Based on the distances between the sensors, we were able to convert the error from samples (temporal) into metres (spatial). In order to examine the spatial error more closely, we chose three threshold values:

200 cm as the minimum wheel distance;
37 cm as the maximum labelling error (Figure 6);
20 cm as the length of the wheel load measuring point.

The spatial errors for a threshold of 2 m were mostly at 0 cm, with an almost symmetrical distribution (Figure 11), thus indicating that there is no bias in the VAD. Most values were within a spatial error of 20 cm, and only a few values had an error higher than 25 cm. The maximum labelling error in the velocity range of most passages (30–60

\frac{m}{s}

) was partially even above 25 cm (Figure 6).

We calculated the precision and recall per passage and sensor for each threshold in order to examine the distribution of the metrics in more detail, which resulted in 3750 values per threshold and metric (Figure 12). The differences in the results with thresholds of 20 cm and 37 cm were small, as even the 25% quantile stayed above 85% for both metrics (Figure 12). Precision and recall for a threshold of 200 cm were much better, with the 25% quantile remaining above 96%, while the mean spatial error greatly worsened by more than double the value compared to the other thresholds (Table 3). Therefore, we conclude that 37 cm is the optimal threshold value required to correctly evaluate the model’s performance. In addition, we consider predictions with a spatial error above 37 cm as outliers. It should be possible for such outliers to be sorted out in post-processing by their comparison with known train configurations.
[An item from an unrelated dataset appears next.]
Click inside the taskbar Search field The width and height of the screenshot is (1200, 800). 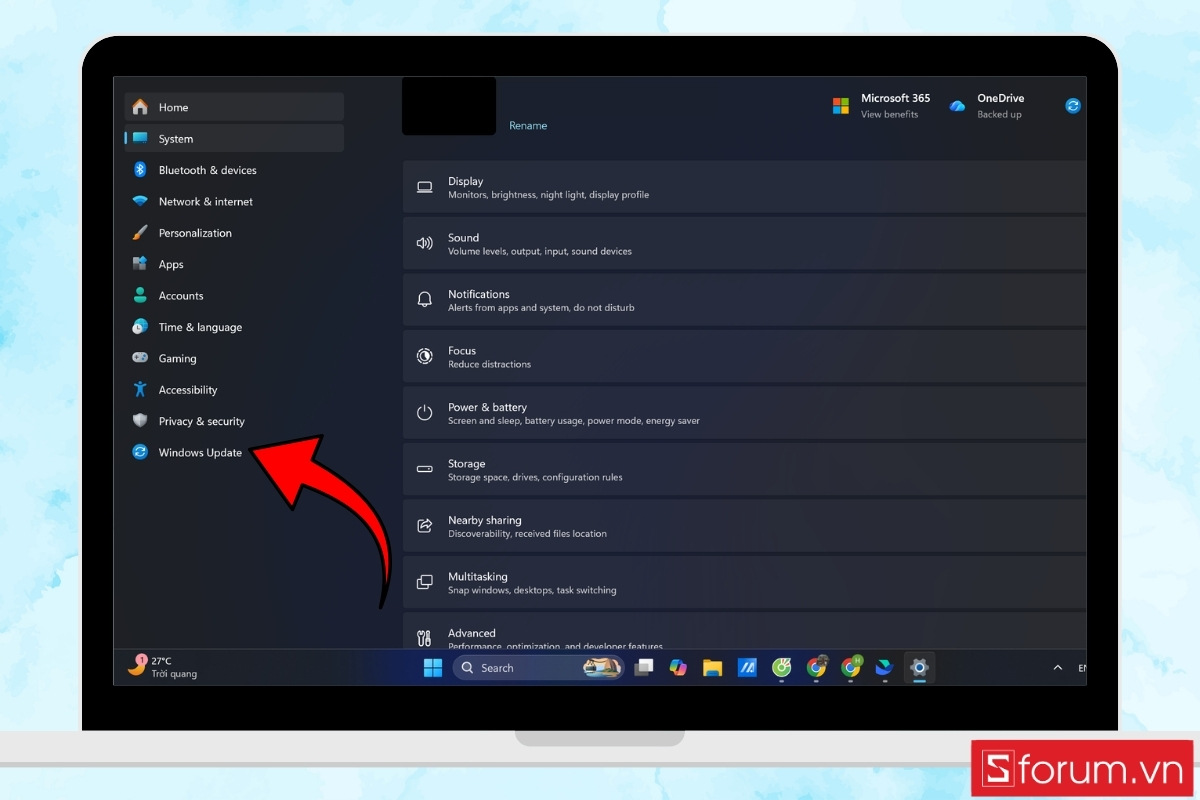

To investigate the influence of sensor placement, we determined the

F_{1}

score and the spatial accuracy per sensor. The spatial accuracy was calculated as follows:

s p a t i a l a c c u r a c y = 1 - \frac{s p a t i a l e r r o r}{200 cm}

(5)

In this study, it was noticeable that sensor R3 performed significantly worse (Figure 13). In combination with a closer look at the measurement signal of R3, we came to the conclusion that the comparatively poor results were due to a degradation of the sensor. Since the remaining sensors performed comparably well, we concluded that the influence of the sensor placement was negligible.

The evaluation of the test data took 335 s for 375 passages and 10 sensors with the use of an NVIDIA RTX 3090. The model therefore needs 0.089 s per signal, and for our entire measurement setup, 0.89 s per passage. This would allow for the real-time application of the VAD and is a flexible trade-off between accuracy and computing speed due to the number of sensors used.
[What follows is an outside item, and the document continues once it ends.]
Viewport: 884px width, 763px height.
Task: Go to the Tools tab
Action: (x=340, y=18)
Compared to the work of Chatterjee et al. [24], who used FAD sensors and wavelets to detect more axles with the FAD, our model shows a comparable success rate in detecting axles. They were able to successfully evaluate 42/47 (about 89.4%) passages. The mean absolute spatial error was about 10.6 cm, which is about three times as much as that in our study. The achieved spatial accuracy in our study is still 1.4 times better compared to that obtained in a study using FAD sensors combined with an optimized mother wavelet and wavelet scale for the identification of axles [20]. Taking into account that we did not use FAD in our method, and that the velocities were about twice as high, this is a confirmation of our hypothesis that it is advantageous not to limit the analysis to certain mother wavelets and certain scales. In contrast to the method of Zhu et al. [22], due to our model architecture, the VAD can be applied at any point of the bridge. This allows for the use of common SHM measurement setups in axle detection without the need to attach additional sensors. The accuracies of the methods are similar. It should be noted that in all cases, the detection of car axles is compared with that of train axles.

4. Conclusions

We demonstrated that with our proposed method, no additional FADs or strain gauges on the main girders are required to realise a NOR-BWIM system. Instead, our method allows for accelerometers at any point of the structure to be used as VADs because our model can learn to account for the influence of the bridge structure and the sensor placement. As a result, the much more complex installation of strain gauges as well as track closures can be avoided.

We were also able to show that FCNs can detect axles using only acceleration measurements within a spatial accuracy of 37 cm, with a precision of 93% and a recall of 91%. The mean value of the absolute values of the spatial errors compared to the ground-truth here is about 3.9 cm. The results showed that the method can detect axles with spatial errors similar to the data used for labelling.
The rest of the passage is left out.